38.BÖLÜM

3.3K 163 2
                                    

Keyifli okumalar dilerim.:)

Multi medya Serdar

*Bu bölüm yeniden düzenlenmiştir.

&&&

Duyduğum sesle ne yapacağımı şaşırmış vaziyette yere çöktüm. Onun yaşaması imkansızdı. O sesi nerede duysam tanırdım ve bu benim kulak yanılmam olamazdı.

''Serdar, se-sen misin?'' sesim titreyerek konuşmaya çalıştım. Karşıdan gelen sesi yanlış anlayıp anlamadığımı anlamak için gelecek sese odaklandım.

''Benim Yaren, şaşırdın biliyorum sana neler olacağını anlatacağım şu an dışarı çıkabilir misin ?'' sesin gerçekten ona ait olduğunu anladığımda ben afallamış bir şekilde yutkundum.

''Ne- neredesin'' diye sorduğumda aklım hala gerçekliğini idrak edemiyordu.

''Senin okuduğun lisenin oradaki korulukta bekliyorum.'' Dediğinde telefon yüzüme kapadı. Şaşkınlıkla telefonu kulağımdan çekip ekrana baktım.

Bu gerçekten Serdar olamazdı onun olacağına hala inanmıyordum.

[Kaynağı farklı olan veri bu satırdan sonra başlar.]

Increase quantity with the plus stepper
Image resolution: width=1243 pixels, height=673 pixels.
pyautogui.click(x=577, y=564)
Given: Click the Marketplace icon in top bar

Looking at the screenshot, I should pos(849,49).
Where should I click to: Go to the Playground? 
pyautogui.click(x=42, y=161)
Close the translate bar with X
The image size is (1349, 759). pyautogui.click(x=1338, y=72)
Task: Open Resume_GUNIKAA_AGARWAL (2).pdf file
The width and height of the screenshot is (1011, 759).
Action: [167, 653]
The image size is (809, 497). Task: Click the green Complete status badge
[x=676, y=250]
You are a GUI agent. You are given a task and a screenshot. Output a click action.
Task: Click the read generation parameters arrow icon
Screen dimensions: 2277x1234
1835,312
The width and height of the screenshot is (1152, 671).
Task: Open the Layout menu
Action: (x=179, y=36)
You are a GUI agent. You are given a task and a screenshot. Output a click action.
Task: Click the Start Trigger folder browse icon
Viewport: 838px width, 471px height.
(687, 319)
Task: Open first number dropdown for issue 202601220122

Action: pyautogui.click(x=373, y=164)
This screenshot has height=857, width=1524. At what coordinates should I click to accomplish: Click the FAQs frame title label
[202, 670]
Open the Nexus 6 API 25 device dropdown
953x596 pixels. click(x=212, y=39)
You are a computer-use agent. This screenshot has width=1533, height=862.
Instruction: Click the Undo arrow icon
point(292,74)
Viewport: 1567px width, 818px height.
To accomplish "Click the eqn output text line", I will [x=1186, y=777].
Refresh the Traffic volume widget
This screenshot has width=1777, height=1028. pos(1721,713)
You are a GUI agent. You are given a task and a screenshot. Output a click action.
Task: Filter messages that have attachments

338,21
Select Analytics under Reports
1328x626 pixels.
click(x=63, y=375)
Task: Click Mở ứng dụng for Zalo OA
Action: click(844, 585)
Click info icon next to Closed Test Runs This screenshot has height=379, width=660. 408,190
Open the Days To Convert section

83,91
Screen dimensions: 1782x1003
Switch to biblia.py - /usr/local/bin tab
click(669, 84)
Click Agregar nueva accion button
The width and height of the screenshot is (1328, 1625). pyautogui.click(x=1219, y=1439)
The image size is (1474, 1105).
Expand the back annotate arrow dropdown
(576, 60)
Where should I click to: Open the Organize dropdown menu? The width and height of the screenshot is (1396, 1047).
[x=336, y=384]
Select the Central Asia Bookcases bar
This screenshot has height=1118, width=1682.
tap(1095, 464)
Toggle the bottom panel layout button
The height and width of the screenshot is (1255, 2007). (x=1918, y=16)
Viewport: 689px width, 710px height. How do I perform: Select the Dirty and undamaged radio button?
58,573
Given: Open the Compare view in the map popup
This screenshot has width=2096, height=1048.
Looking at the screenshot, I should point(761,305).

Hızlı bir şekilde montumu alıp evden çıktım ve koşarak okula doğru ilerlemeye başladım. Hızla karanlık koruluğun içine ilerledim ve ileride arkası dönük uzun boylu karanlık silueti görmemle öylece donup kaldım. O olamazdı buna inanmak çok çok zordu. Titrek adımlarla yanına yavaşça ilerleyip bir adımlık mesafede durduğumda o hiç değişmeyen sesi ile konuşmaya başladı sesini iki sene sonra tekrar duymak çok değişikti.

''Kokun hala aynı'' arkasını dönmesiyle nutkum tutulmuş vaziyette gözlerine kilitlendim. Bu kesinlikle Serdar'dı ama o olamazdı, iki sene önce motor yarışlarında ölmüştü. Gözlerimle motorun parçalandığına şahit olmuştum.

''Sen gerçeksin, yoksa bu bir rüya mı?'' Serdar bu lafıma gülümsedi ve bir adımda dibimde bitti. Ellerini yanağıma yerleştirip parmağı ile okşamaya başladı ve beni göğsüne çekti. O gerçekten buradaydı ama nasıl ve neden karşıma şimdi çıkmıştı.

''Sen nasıl hayattasın benim aklım almıyor.'' Geri çekilip yüzüne baktım. Bakışlarını kaçırıp manzaraya döndü.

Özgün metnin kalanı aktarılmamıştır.